At around the same time that Wednesday, at a luncheon held by the Political Animals Club in Little Rock, Governor Hutchinson announced that he opposed the legislative efforts to alter the minimum wage passed by voters. The governor acknowledged the efforts of Chamber of Commerce lobbyist Ken Hall, who was in attendance. "I see Kenny over here for the Chamber that has worked on this," Hutchinson said, adding that he was "sympathetic" to the concerns the Chamber had raised, one reason that he opposed the ballot initiative to raise the minimum wage in 2018. However, he said, "This is an act of the will of the people of Arkansas and I do not believe it should be changed by legislative action."
The Republican Party of Arkansas also issued a statement mid-day on Wednesday in opposition to the legislation, stating, "We respect the will of the people and their majority vote."
Asked whether she would still run the bills despite the opposition from Hutchinson and the Republican Party, Lundstrum responded in a text message, "Oh yes!" She told the Arkansas Democrat-Gazette, "It's like belly buttons; everybody's got an opinion."
She said that HB 1752 would give a chance for nonprofits and small businesses to "catch their breath. They wouldn't have to go up as drastically. This just gives them a little bit of breathing space." She predicted that HB 1753 would benefit teenagers by helping them get first jobs at lower wages. "Once you get a good teen that's willing to work, their wages are going to go up," she said.
"These bills are very structured and very tight," she said. "They're not broad-sweeping."
In practice, the bills could impact a large number of employers and workers. A report released in September of 2018 by Arkansas Advocates for Children and Families found that around 213,000 workers stood to get a direct pay increase if the state minimum wage was increased to $11. No data has been released to date regarding precisely how many of those workers would be impacted by Lundstrum's bills, but 15 percent of those workers — around 31,000 — are younger than 20 years old, the report found (and thus would be exempt under HB 1753).
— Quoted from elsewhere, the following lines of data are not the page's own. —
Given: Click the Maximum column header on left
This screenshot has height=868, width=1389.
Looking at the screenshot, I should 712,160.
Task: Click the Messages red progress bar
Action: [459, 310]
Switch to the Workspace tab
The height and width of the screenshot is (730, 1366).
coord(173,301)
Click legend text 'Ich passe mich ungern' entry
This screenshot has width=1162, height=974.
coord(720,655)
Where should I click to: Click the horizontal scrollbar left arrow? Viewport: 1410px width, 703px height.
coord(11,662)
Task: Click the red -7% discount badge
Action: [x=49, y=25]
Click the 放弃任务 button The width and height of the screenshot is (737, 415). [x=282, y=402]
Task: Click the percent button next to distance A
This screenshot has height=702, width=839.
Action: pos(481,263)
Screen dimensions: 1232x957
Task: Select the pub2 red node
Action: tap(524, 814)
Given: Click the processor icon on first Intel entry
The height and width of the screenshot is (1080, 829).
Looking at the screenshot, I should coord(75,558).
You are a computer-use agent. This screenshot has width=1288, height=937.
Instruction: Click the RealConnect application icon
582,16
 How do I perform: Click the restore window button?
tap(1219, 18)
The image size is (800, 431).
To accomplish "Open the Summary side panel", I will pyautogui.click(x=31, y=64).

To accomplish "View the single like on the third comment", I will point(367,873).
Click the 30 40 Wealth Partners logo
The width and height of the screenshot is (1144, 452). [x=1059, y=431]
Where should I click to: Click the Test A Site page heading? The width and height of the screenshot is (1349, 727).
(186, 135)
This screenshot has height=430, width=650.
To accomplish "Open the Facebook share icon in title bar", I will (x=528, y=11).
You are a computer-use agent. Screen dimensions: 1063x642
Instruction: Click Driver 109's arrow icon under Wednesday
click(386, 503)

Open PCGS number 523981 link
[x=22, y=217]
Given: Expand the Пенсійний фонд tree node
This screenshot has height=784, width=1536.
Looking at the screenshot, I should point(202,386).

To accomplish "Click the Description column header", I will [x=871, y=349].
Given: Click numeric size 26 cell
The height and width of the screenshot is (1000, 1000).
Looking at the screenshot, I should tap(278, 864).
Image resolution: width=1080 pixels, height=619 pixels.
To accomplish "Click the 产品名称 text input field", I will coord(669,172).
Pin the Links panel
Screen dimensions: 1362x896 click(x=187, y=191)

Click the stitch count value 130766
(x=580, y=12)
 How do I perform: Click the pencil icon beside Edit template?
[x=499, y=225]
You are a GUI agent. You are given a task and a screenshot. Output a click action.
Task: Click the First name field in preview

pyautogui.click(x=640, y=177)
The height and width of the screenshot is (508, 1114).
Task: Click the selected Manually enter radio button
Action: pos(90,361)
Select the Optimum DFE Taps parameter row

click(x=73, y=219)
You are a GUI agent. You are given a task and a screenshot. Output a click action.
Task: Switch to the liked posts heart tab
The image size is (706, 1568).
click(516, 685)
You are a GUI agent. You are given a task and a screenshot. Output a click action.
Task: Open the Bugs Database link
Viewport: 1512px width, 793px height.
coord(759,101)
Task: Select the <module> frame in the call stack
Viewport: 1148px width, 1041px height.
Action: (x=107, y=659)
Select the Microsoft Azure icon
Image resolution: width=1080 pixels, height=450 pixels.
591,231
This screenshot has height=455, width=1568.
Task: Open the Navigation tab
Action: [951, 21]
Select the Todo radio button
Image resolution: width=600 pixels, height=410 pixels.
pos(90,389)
HB 1752, meanwhile, would exempt the overwhelming majority of businesses in the state. Arkansas Advocates recently crunched the numbers at a slightly lower threshold based on available data and found that 84 percent of businesses in the state have fewer than 20 employees (Lundstrum's bill puts the threshold at fewer than 25, exempting even more businesses).
Arkansans for a Fair Wage, the group that pushed the campaign for the ballot initiatives, issued an online ad last week arguing that wage cuts in Lundstrum's bills would cost the state hundreds of millions of dollars in tax revenue. Sen. Greg Leding (D-Fayetteville) said that he is planning to seek additional information from the Bureau of Legislative Research about the fiscal impact of the bills.
Lundstrum said she was not sure when the bills would run on the House floor. They are on the House calendar and could be up for a vote as soon as this afternoon.
"The voters spoke," she said. "I'm not trying to do anything radical or scary or thwart the will of the people. That's not my intention at all."